WORK ORDER: Reduce the material below to its lines containing "using".

RECORDS TO PROCESS:
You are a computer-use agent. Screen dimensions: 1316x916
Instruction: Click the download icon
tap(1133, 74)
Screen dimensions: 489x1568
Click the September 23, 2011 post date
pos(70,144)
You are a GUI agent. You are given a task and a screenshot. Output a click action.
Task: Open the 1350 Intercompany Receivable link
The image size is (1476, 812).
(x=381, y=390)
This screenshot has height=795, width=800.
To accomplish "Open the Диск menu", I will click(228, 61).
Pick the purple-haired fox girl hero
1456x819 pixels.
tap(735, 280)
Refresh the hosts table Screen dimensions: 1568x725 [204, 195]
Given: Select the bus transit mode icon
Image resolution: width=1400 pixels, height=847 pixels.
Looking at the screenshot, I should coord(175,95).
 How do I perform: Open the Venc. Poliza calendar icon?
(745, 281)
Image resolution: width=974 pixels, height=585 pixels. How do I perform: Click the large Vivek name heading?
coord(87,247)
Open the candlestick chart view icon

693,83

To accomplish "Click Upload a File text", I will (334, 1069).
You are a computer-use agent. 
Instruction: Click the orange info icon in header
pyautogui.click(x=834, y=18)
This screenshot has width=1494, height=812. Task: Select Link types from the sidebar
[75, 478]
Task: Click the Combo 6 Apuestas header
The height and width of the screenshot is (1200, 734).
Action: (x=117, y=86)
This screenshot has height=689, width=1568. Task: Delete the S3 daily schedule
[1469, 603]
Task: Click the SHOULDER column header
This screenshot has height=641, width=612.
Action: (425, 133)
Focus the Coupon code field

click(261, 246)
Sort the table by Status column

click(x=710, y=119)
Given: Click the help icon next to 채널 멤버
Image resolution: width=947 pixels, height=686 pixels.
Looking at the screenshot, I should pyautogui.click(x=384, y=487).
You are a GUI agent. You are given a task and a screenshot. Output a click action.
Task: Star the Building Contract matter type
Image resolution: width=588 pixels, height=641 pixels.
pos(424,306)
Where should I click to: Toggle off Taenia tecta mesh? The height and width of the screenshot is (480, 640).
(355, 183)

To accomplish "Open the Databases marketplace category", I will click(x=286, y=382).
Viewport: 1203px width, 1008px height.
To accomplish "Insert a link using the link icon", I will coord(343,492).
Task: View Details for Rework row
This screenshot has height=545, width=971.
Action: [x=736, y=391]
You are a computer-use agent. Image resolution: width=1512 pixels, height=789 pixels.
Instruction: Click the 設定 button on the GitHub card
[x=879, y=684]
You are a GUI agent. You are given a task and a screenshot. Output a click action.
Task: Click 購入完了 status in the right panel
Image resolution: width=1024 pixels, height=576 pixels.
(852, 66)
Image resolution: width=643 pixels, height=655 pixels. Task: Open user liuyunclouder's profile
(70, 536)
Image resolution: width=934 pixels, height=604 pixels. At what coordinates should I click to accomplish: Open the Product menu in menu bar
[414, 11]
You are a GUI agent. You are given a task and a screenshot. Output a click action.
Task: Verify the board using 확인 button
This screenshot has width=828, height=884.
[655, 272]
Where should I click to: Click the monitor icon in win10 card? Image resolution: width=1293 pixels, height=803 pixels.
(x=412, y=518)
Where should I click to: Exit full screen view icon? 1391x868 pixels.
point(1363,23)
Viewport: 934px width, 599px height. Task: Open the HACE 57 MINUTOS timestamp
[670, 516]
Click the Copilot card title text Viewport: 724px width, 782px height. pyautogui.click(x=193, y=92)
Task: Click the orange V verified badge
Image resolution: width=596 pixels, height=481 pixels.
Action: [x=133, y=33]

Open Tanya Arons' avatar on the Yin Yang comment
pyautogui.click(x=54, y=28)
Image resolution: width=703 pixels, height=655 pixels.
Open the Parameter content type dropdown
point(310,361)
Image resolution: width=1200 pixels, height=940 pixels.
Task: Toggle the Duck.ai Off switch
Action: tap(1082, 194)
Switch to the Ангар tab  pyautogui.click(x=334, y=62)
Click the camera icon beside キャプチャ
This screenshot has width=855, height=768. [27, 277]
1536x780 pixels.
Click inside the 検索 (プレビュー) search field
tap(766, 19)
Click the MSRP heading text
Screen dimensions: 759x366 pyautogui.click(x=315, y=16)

EXERCISE ANSWER:
To accomplish "Insert a link using the link icon", I will coord(343,492).
Task: Verify the board using 확인 button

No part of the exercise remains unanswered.